Rapid induction of specific associative behavioral memory by stimulation of the nucleus basalis in the rat.

Hypothesized circuitry enabling behavioral memory formation can be tested by its direct activation in the absence of normal experience. Neuromodulation via the cortical release of acetylcholine by the nucleus basalis (NB) is hypothesized to be sufficient to induce specific, associative behavioral memory. Previously, we found that tone paired with stimulation of the nucleus basalis (NBs) for 3000 trials over 15 days induced such memory, supporting the hypothesis. However, as standard associative memory can be established much more rapidly, we asked whether NB-induced memory develops rapidly. Adult male Sprague-Dawley rats, trained and tested in the same calm, waking state, were divided into Paired (n=5) and control (n=4) groups, each of which received a single session of 200 trials of an 8.0 kHz conditioned stimulus (CS) either paired with NBs or with unpaired presentation of NBs. Respiration, cardiac activity, and evoked potentials in the primary auditory cortex (ACx) were recorded. Memory and its degree of specificity were assessed 24 h later by presenting tones of various frequencies (1-15 kHz) in the absence of NBs to yield behavioral frequency generalization gradients.
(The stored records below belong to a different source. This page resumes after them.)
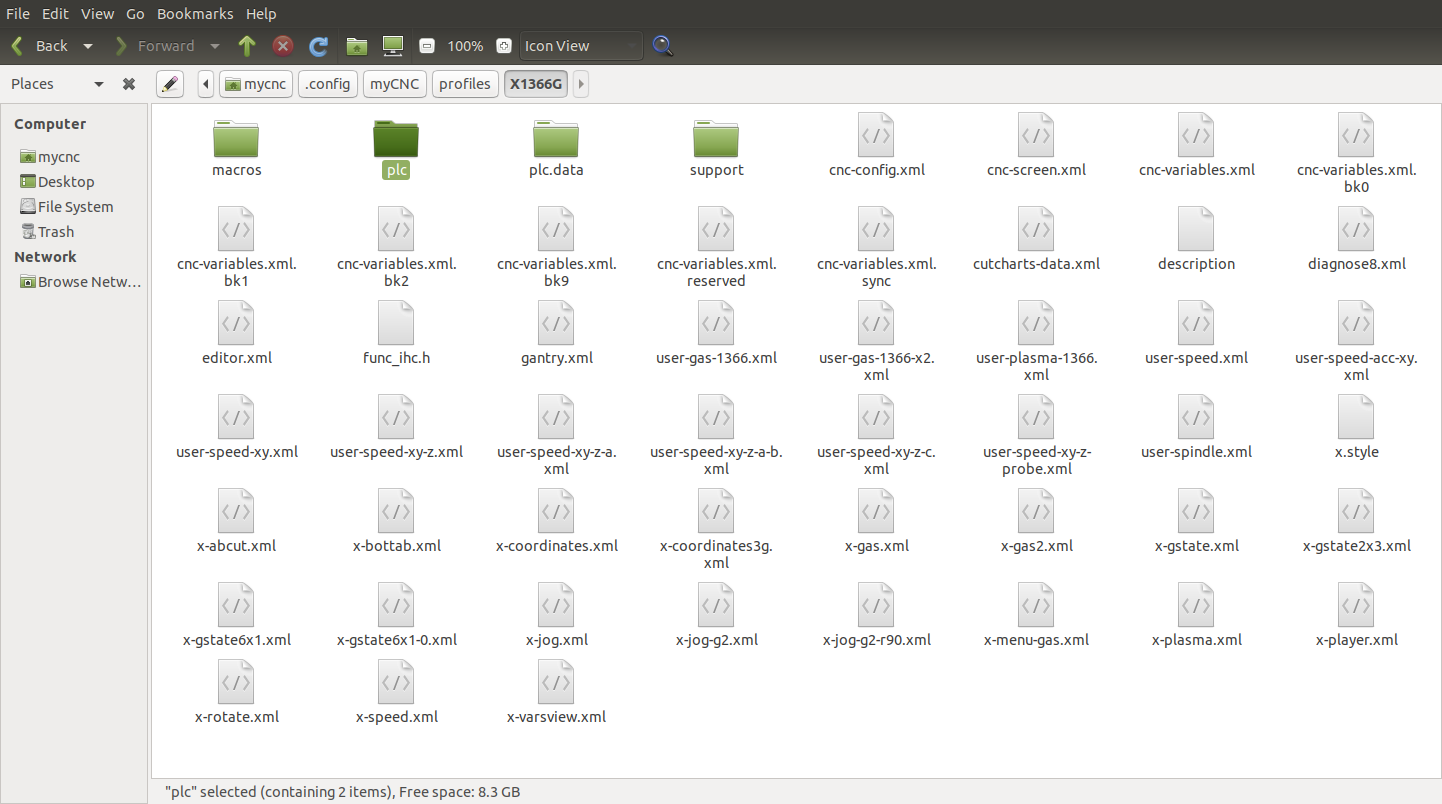Click the Up (parent folder) arrow icon

(x=247, y=46)
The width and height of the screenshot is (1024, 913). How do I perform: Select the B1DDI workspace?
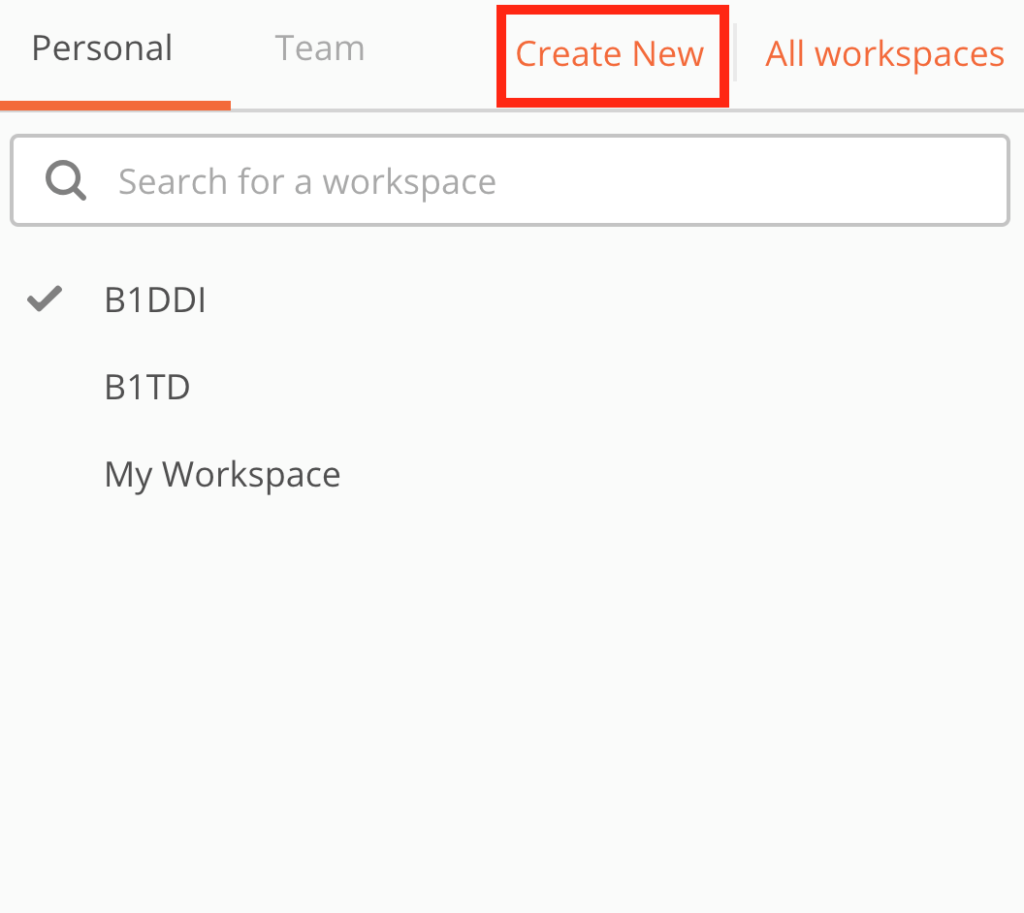(x=155, y=300)
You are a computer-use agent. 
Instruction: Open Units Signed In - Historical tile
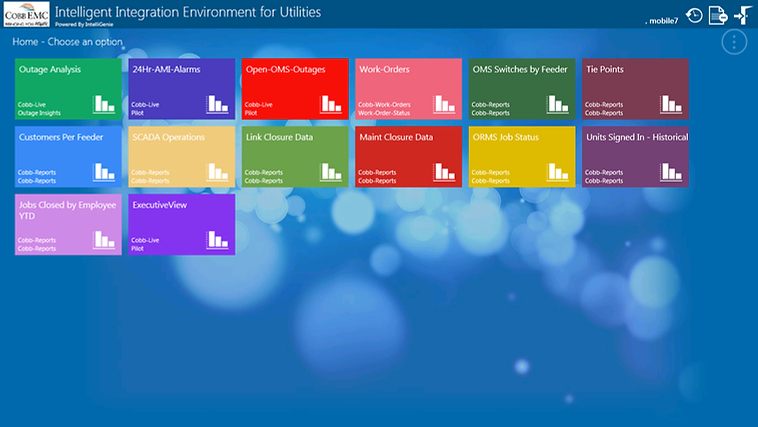pos(635,156)
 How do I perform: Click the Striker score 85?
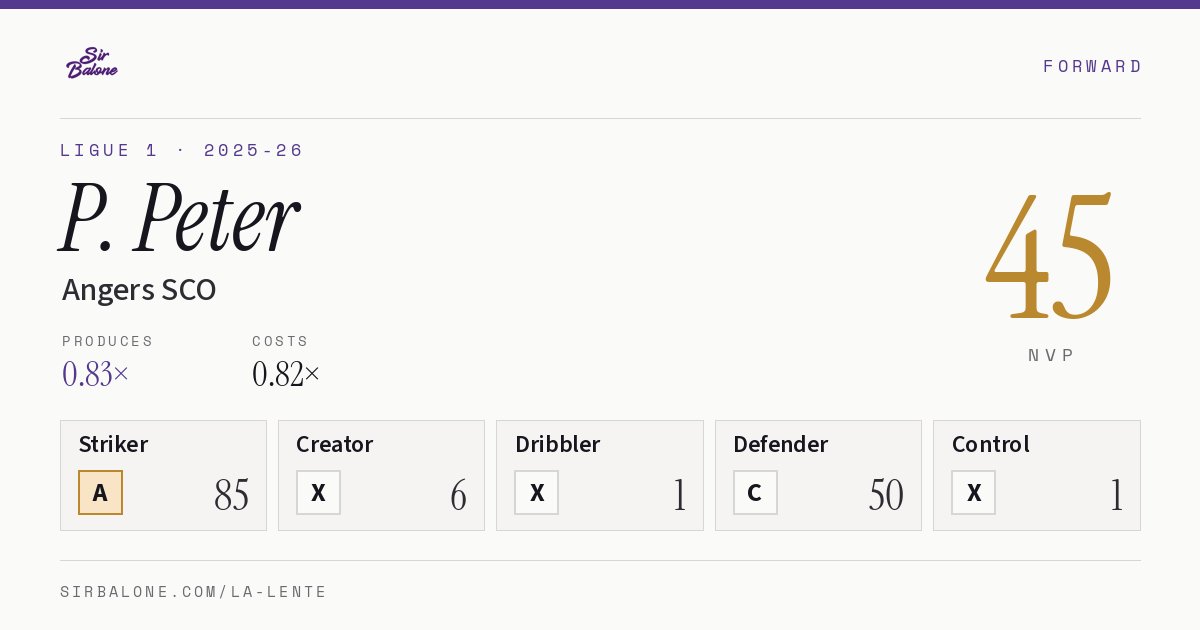click(231, 495)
Behavioral responses to test tones consisted of interruption of ongoing respiration and changes in heart rate. Post-training behavioral generalization gradients exhibited response peaks centered on the CS frequency for the Paired group alone. Tone evoked potentials from the ACx also developed CS-specific plasticity. The findings indicate that NB induction of specific behavioral associative memory, like normal memory, can develop rapidly and is accompanied by specific cortical plasticity, supporting the view that NB engagement during normal learning produces memory.